Standard lovage (also called “Maggi plant” here in Germany, because it tastes like Maggi brand soup stock and can replace it when cooking vegetable stew) stays as small as cutting celery or largish parsley if you plant it in a small pot. I’ve got several many-years-old plants in a meter-long balcony planter (the kind you hang off the railing), which is only about 15 cm wide. There actually is more living root material than soil in the planter by now, with much of the roots exposed to the air, but that doesn’t seem to bother the lovage. I give it a bit of nitrogen fertilizer in its water a few times per year (especially in the spring while it sprouts and in the summer, after it starts yellowing the first time) and that seems to be sufficient.
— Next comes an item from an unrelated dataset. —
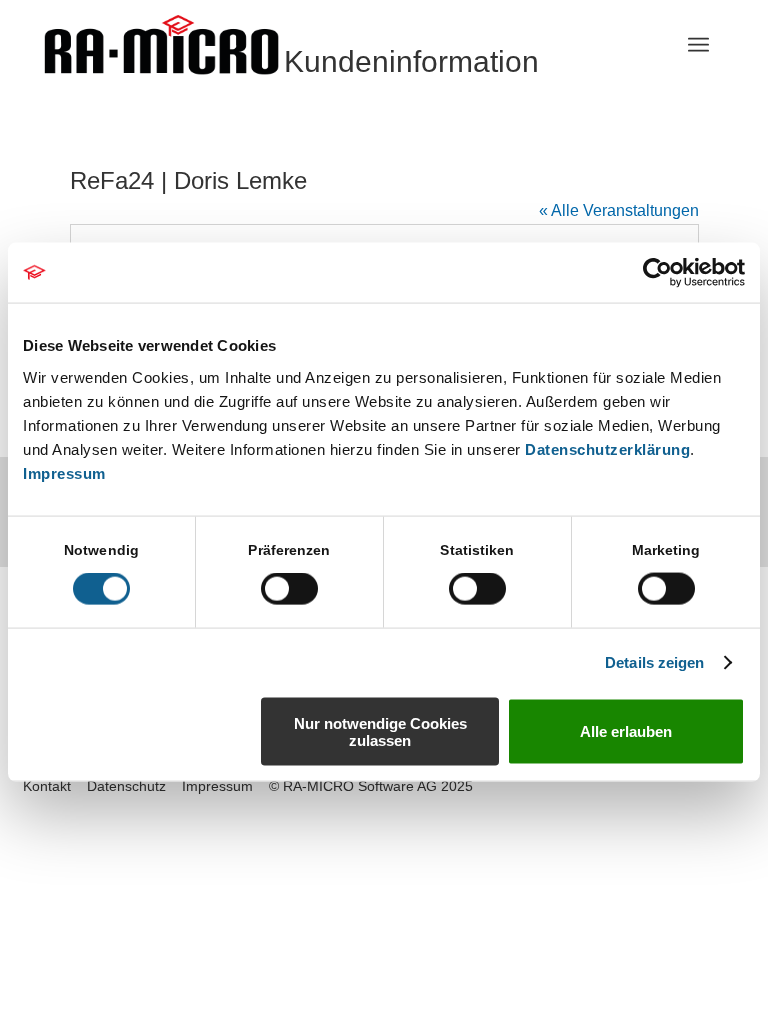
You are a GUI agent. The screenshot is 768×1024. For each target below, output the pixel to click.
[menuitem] (698, 45)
It’s even so frost-hardy that the planter can stay outside through winter, if I put it in a nook out of the wind and put a thick layer of dry leaves and a blanket on top. (We only occasionally get nighttime freezes below -10°C though.)
Treated like this, the plants grow a dense thicket of leaves but never bloom. Though I could partition the root if I wanted to propagate it.
Perhaps I have some sort of dwarf mutation lovage, though. Because the few times I tried to plant it out in the ground, it actually did worse than in the small pot. Forget man-high plants – they barely even produce any leaves at all, and those few at most a foot high. I don’t know if it’s because my native sand soil is that poor (though the top few inches are humous and good enough for flowers), or because the area is too shady (though the planter also stands in the half shade and the plant is supposed to tolerate shade), or if it’s the particular variety of lovage I have. (We’ve had it so long that nobody remembers where we got it from.)
This is common on beaches in Norway apparently. My wife knew of it and it grows just up the road in Southern Norway near Kristiansand. Must try some in a well drained area with seakale.